**BRIEF**
Output the listing below, keeping each line exactly as it stands.

**THE DATA**
========================================================================

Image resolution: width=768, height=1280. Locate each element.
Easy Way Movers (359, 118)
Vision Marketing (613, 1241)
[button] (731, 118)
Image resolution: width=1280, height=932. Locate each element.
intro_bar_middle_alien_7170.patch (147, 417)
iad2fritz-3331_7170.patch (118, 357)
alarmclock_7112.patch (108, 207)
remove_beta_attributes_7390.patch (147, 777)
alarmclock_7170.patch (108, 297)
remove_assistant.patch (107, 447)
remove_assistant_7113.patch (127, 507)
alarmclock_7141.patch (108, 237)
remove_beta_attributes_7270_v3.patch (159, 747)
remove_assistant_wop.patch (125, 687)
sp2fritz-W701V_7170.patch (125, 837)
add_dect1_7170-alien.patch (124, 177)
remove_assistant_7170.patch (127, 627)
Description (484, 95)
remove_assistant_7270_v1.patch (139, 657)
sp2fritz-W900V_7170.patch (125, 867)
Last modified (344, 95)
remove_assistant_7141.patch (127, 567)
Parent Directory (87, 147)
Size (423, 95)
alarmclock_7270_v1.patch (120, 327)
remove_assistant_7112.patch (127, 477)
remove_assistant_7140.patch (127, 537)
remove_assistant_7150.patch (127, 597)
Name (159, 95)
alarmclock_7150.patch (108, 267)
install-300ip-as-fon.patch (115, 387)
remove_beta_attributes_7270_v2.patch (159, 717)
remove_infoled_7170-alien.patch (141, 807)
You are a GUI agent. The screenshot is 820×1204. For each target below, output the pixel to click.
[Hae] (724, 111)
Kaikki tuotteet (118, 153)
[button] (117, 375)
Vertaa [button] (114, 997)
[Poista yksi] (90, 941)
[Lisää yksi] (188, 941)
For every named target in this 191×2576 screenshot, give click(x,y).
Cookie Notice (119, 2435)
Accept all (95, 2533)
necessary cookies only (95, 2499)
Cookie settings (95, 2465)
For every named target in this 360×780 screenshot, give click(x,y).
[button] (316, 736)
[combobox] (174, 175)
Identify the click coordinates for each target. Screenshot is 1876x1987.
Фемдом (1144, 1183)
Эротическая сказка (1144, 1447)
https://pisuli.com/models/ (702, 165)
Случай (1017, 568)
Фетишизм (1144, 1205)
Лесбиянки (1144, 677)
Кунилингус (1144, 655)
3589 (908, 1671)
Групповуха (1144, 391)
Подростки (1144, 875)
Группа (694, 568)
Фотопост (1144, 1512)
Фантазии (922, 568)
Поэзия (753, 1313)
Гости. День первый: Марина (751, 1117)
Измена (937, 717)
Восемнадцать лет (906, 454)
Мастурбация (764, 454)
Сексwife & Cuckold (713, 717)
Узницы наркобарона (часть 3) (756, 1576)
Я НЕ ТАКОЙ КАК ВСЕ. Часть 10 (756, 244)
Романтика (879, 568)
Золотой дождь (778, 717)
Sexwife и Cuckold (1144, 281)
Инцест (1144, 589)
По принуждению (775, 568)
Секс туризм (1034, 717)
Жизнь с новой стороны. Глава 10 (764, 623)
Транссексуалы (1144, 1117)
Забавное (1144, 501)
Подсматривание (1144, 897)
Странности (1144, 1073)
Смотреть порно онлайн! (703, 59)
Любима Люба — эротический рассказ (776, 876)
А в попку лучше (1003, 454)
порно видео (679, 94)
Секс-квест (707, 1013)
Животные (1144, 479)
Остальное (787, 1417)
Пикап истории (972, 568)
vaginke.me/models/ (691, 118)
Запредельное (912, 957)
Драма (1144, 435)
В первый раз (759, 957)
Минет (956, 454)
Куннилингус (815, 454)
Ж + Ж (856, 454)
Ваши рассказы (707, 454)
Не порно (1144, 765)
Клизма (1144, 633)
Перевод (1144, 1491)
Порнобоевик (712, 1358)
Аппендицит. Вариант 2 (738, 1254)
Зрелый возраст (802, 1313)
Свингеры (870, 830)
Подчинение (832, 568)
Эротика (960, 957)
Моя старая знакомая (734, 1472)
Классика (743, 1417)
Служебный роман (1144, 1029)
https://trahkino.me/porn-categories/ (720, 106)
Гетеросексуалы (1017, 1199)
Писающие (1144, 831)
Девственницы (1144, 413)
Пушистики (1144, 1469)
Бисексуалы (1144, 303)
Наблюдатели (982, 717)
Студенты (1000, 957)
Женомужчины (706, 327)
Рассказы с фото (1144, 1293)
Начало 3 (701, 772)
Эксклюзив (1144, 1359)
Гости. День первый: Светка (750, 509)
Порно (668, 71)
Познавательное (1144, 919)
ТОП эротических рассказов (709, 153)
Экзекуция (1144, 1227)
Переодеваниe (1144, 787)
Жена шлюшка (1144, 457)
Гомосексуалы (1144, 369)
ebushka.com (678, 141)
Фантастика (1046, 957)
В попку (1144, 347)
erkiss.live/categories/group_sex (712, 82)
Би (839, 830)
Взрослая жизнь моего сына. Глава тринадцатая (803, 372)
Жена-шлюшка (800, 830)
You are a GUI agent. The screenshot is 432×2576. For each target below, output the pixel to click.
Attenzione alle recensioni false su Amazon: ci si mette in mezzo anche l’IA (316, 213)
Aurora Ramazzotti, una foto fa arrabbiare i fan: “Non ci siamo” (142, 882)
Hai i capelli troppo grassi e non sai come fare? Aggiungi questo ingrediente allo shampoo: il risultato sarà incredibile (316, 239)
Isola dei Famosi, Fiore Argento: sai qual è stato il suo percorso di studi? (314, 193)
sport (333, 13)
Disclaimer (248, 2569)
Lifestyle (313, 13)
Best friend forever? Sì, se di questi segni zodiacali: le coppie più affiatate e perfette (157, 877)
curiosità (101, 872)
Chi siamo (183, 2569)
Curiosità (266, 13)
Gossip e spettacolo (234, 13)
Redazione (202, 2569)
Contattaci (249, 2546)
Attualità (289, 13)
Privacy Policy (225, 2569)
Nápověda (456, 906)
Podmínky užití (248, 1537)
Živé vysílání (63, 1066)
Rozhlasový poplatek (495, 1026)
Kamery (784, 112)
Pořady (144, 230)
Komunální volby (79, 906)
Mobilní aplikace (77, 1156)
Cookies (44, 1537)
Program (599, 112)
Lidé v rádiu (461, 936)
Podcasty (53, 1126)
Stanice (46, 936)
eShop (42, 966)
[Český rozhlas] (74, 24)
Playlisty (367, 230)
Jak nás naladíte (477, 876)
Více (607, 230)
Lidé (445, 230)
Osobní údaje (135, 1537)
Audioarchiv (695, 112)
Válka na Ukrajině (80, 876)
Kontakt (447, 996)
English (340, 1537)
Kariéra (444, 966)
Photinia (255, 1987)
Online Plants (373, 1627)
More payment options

========================================================================

**REPLY TO THE TASK**
Image resolution: width=768, height=1280. Locate each element.
Easy Way Movers (359, 118)
Vision Marketing (613, 1241)
[button] (731, 118)
Image resolution: width=1280, height=932. Locate each element.
intro_bar_middle_alien_7170.patch (147, 417)
iad2fritz-3331_7170.patch (118, 357)
alarmclock_7112.patch (108, 207)
remove_beta_attributes_7390.patch (147, 777)
alarmclock_7170.patch (108, 297)
remove_assistant.patch (107, 447)
remove_assistant_7113.patch (127, 507)
alarmclock_7141.patch (108, 237)
remove_beta_attributes_7270_v3.patch (159, 747)
remove_assistant_wop.patch (125, 687)
sp2fritz-W701V_7170.patch (125, 837)
add_dect1_7170-alien.patch (124, 177)
remove_assistant_7170.patch (127, 627)
Description (484, 95)
remove_assistant_7270_v1.patch (139, 657)
sp2fritz-W900V_7170.patch (125, 867)
Last modified (344, 95)
remove_assistant_7141.patch (127, 567)
Parent Directory (87, 147)
Size (423, 95)
alarmclock_7270_v1.patch (120, 327)
remove_assistant_7112.patch (127, 477)
remove_assistant_7140.patch (127, 537)
remove_assistant_7150.patch (127, 597)
Name (159, 95)
alarmclock_7150.patch (108, 267)
install-300ip-as-fon.patch (115, 387)
remove_beta_attributes_7270_v2.patch (159, 717)
remove_infoled_7170-alien.patch (141, 807)
You are a GUI agent. The screenshot is 820×1204. For each target below, output the pixel to click.
[Hae] (724, 111)
Kaikki tuotteet (118, 153)
[button] (117, 375)
Vertaa [button] (114, 997)
[Poista yksi] (90, 941)
[Lisää yksi] (188, 941)
For every named target in this 191×2576 screenshot, give click(x,y).
Cookie Notice (119, 2435)
Accept all (95, 2533)
necessary cookies only (95, 2499)
Cookie settings (95, 2465)
For every named target in this 360×780 screenshot, give click(x,y).
[button] (316, 736)
[combobox] (174, 175)
Identify the click coordinates for each target. Screenshot is 1876x1987.
Фемдом (1144, 1183)
Эротическая сказка (1144, 1447)
https://pisuli.com/models/ (702, 165)
Случай (1017, 568)
Фетишизм (1144, 1205)
Лесбиянки (1144, 677)
Кунилингус (1144, 655)
3589 (908, 1671)
Групповуха (1144, 391)
Подростки (1144, 875)
Группа (694, 568)
Фотопост (1144, 1512)
Фантазии (922, 568)
Поэзия (753, 1313)
Гости. День первый: Марина (751, 1117)
Измена (937, 717)
Восемнадцать лет (906, 454)
Мастурбация (764, 454)
Сексwife & Cuckold (713, 717)
Узницы наркобарона (часть 3) (756, 1576)
Я НЕ ТАКОЙ КАК ВСЕ. Часть 10 (756, 244)
Романтика (879, 568)
Золотой дождь (778, 717)
Sexwife и Cuckold (1144, 281)
Инцест (1144, 589)
По принуждению (775, 568)
Секс туризм (1034, 717)
Жизнь с новой стороны. Глава 10 (764, 623)
Транссексуалы (1144, 1117)
Забавное (1144, 501)
Подсматривание (1144, 897)
Странности (1144, 1073)
Смотреть порно онлайн! (703, 59)
Любима Люба — эротический рассказ (776, 876)
А в попку лучше (1003, 454)
порно видео (679, 94)
Секс-квест (707, 1013)
Животные (1144, 479)
Остальное (787, 1417)
Пикап истории (972, 568)
vaginke.me/models/ (691, 118)
Запредельное (912, 957)
Драма (1144, 435)
В первый раз (759, 957)
Минет (956, 454)
Куннилингус (815, 454)
Ж + Ж (856, 454)
Ваши рассказы (707, 454)
Не порно (1144, 765)
Клизма (1144, 633)
Перевод (1144, 1491)
Порнобоевик (712, 1358)
Аппендицит. Вариант 2 (738, 1254)
Зрелый возраст (802, 1313)
Свингеры (870, 830)
Подчинение (832, 568)
Эротика (960, 957)
Моя старая знакомая (734, 1472)
Классика (743, 1417)
Служебный роман (1144, 1029)
https://trahkino.me/porn-categories/ (720, 106)
Гетеросексуалы (1017, 1199)
Писающие (1144, 831)
Девственницы (1144, 413)
Пушистики (1144, 1469)
Бисексуалы (1144, 303)
Наблюдатели (982, 717)
Студенты (1000, 957)
Женомужчины (706, 327)
Рассказы с фото (1144, 1293)
Начало 3 (701, 772)
Эксклюзив (1144, 1359)
Гости. День первый: Светка (750, 509)
Порно (668, 71)
Познавательное (1144, 919)
ТОП эротических рассказов (709, 153)
Экзекуция (1144, 1227)
Переодеваниe (1144, 787)
Жена шлюшка (1144, 457)
Гомосексуалы (1144, 369)
ebushka.com (678, 141)
Фантастика (1046, 957)
В попку (1144, 347)
erkiss.live/categories/group_sex (712, 82)
Би (839, 830)
Взрослая жизнь моего сына. Глава тринадцатая (803, 372)
Жена-шлюшка (800, 830)
You are a GUI agent. The screenshot is 432×2576. For each target below, output the pixel to click.
Attenzione alle recensioni false su Amazon: ci si mette in mezzo anche l’IA (316, 213)
Aurora Ramazzotti, una foto fa arrabbiare i fan: “Non ci siamo” (142, 882)
Hai i capelli troppo grassi e non sai come fare? Aggiungi questo ingrediente allo shampoo: il risultato sarà incredibile (316, 239)
Isola dei Famosi, Fiore Argento: sai qual è stato il suo percorso di studi? (314, 193)
sport (333, 13)
Disclaimer (248, 2569)
Lifestyle (313, 13)
Best friend forever? Sì, se di questi segni zodiacali: le coppie più affiatate e perfette (157, 877)
curiosità (101, 872)
Chi siamo (183, 2569)
Curiosità (266, 13)
Gossip e spettacolo (234, 13)
Redazione (202, 2569)
Contattaci (249, 2546)
Attualità (289, 13)
Privacy Policy (225, 2569)
Nápověda (456, 906)
Podmínky užití (248, 1537)
Živé vysílání (63, 1066)
Rozhlasový poplatek (495, 1026)
Kamery (784, 112)
Pořady (144, 230)
Komunální volby (79, 906)
Mobilní aplikace (77, 1156)
Cookies (44, 1537)
Program (599, 112)
Lidé v rádiu (461, 936)
Podcasty (53, 1126)
Stanice (46, 936)
eShop (42, 966)
[Český rozhlas] (74, 24)
Playlisty (367, 230)
Jak nás naladíte (477, 876)
Více (607, 230)
Lidé (445, 230)
Osobní údaje (135, 1537)
Audioarchiv (695, 112)
Válka na Ukrajině (80, 876)
Kontakt (447, 996)
English (340, 1537)
Kariéra (444, 966)
Photinia (255, 1987)
Online Plants (373, 1627)
More payment options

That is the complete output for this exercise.